DI/SI - flags of indirection (operand is location of the memory with address in register used). Special case 1111 for SI/SRC or DI/DST (that is indirect R7) are treated as immediate address for argument (that is immediate is read and treated as address of argument).
COND - condition
CMD - ALU instruction code
TO - two operand instruction flag - it causes operand A to be fetched and fed to ALU with B. CMD with different TO can do different things, so quantity of different instructions is 32.

That is B could be one of the: imm16, [ addr16 ], Rx, [ Rx ]
A could be one of the: [ addr16 ], Rx, [ Rx ]

I wrote simple emulator and assembler for this machine and implemented next instructions:
ONE OPERAND:
= - copy
=? - copy with ZF and SF update
=+1 - increment
=-1 - decrement
=+2 - increment by 2
=-2 - decrement by 2
TWO OPERAND:
+=, +c= - add and add with carry
-=, -c= - the same with sub
<?> - compare
&=, |=, ^= - and/or/xor

Conditional codes are usual like: @z, @nz, @c, @nc and so on.

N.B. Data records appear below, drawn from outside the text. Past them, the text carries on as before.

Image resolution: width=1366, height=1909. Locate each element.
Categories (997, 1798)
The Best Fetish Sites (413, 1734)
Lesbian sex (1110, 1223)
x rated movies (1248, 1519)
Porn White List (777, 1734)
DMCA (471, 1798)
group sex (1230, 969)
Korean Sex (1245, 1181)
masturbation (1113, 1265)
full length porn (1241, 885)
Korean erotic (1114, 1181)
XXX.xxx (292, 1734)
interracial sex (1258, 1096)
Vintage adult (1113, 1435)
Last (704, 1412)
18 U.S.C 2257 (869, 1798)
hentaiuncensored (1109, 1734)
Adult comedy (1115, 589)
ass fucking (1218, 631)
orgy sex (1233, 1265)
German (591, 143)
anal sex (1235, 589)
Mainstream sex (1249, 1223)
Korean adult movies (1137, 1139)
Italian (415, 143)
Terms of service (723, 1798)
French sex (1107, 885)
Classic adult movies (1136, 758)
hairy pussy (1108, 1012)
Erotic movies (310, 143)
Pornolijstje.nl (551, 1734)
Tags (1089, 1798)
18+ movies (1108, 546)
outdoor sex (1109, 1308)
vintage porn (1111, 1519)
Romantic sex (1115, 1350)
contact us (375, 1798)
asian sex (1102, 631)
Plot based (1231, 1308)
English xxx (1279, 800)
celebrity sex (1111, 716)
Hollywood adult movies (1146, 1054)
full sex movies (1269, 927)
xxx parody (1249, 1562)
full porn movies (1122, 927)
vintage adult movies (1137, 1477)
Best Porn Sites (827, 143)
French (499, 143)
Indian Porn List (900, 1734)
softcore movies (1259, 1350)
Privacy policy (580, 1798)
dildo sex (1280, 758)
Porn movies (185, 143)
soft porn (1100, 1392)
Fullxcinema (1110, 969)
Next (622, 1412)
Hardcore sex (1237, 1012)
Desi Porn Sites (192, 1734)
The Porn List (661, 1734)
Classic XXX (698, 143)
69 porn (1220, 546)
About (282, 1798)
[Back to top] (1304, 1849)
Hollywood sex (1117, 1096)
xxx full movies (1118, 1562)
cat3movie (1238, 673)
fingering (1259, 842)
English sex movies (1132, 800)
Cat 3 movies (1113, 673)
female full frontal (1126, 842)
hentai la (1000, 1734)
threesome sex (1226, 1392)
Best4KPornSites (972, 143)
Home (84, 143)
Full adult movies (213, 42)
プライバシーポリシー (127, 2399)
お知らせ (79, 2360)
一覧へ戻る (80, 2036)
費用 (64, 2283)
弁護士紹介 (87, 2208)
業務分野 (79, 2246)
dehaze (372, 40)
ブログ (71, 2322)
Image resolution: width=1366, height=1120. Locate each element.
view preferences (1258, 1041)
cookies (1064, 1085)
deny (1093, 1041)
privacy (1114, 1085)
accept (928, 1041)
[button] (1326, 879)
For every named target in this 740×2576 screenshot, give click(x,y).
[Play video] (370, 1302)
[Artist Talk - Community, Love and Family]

So, it tested this machine/assembler and expect it to be readable and easy to write.
For example:

Code: Select all

``````; string_print
; in: r0 - string buffer
string_print  r1  =? [ r0 ]
ret @z
r0  =+1 r0
[ PORT_CONSOLE ] = r1
pc  = string_print

; string_len
; in:  r0 - string buffer
; out:  r0 - length of the string
string_len  r1  = 0
.loop    r2  =? [ r0 ]
pc  = .end @z
r0  =+1 r0
r1  =+1 r1
pc  = .loop
.end    r0  = r1
ret
``````
PORT_CONSOLE is in/out port mapped to memory.
So, I have hour or something like that to test it and...
This asm didn't make any revolution for me at all. It was as hard to percieve as any other asm.
Well... I failed.

So, I think it's not worse than any asm, but it's not really better.